Large-scale disaster cleanups have been found to leave their own messes in the wake of natural disasters, ranging from exploitation to injury to death. Resilience Force, a group that advocates on behalf of the disaster-restoration workforce, said that this kind of work is dominated by immigrants, currently and formerly incarcerated people, and US-born people of color. The work can be dangerous and struggled with wage theft in the past. The group’s report last year, “Private Equity Profits from Disaster,” found 194 OSHA violations from private-equity-owned restoration companies between 2015 and 2022.

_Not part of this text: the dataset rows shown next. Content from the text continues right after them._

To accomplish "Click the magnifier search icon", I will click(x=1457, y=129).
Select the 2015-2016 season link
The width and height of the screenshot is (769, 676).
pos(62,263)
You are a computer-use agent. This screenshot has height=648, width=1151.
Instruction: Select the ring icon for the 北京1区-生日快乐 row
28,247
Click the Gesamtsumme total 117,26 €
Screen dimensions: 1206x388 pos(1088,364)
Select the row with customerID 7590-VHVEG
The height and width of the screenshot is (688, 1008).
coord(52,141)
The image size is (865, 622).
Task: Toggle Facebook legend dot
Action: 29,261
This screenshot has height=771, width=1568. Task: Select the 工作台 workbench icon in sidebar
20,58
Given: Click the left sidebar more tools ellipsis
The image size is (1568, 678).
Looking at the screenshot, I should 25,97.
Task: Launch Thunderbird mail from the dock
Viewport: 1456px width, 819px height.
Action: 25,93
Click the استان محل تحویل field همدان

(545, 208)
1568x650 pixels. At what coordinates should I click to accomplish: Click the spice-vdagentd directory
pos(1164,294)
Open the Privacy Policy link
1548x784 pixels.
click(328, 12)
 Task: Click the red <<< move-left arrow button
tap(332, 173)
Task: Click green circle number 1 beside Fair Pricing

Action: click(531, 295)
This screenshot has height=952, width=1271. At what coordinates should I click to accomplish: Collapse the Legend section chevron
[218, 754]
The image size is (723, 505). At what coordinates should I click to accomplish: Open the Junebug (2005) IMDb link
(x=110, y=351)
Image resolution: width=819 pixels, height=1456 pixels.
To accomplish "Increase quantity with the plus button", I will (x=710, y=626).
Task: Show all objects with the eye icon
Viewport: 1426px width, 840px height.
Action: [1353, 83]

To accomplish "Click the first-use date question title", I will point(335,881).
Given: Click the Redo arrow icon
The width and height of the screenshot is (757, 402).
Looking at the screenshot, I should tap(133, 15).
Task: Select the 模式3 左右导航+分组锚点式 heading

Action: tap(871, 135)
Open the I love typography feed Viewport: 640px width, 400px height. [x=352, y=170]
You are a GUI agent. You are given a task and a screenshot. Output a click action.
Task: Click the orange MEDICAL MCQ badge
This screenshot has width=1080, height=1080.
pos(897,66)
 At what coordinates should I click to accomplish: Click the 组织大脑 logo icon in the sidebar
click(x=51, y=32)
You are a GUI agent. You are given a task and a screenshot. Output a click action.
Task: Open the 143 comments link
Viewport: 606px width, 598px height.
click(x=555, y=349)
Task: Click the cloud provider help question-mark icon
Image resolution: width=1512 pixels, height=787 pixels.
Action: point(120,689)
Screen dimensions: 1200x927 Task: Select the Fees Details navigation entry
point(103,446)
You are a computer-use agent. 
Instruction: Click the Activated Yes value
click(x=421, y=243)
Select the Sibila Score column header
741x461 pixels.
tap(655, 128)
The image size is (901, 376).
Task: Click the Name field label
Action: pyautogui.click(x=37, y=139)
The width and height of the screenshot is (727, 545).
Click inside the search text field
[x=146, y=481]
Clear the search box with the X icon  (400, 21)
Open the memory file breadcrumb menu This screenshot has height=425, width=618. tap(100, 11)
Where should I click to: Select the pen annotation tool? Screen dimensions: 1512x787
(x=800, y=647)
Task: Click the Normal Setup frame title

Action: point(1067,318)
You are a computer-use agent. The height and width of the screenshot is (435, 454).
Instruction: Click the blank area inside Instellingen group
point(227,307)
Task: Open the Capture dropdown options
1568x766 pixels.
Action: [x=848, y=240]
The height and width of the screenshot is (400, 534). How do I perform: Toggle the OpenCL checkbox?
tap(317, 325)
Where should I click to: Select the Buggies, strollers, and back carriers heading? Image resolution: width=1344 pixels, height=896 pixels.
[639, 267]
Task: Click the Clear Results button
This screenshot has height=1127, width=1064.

And, of course, there’s the elephant in the room that often goes unmentioned in presentations about how disaster cleanup is a highly profitable growth sector: the climate crisis. “A lot has been coming out for decades about the effects and impacts of climate change, and how that will only grow,” said Azani Creeks, a senior researcher and campaign manager for the Private Equity Stakeholder Project. “Even though private-equity firms and other large companies might pretend like they can still continue investing in fossil fuels with no damage, they know that this climate disaster is ramping up and is coming, as evidenced by the way they’re investing in these remediation companies.”
Patrick Sisson is a reporter covering cities, businesses, and technology.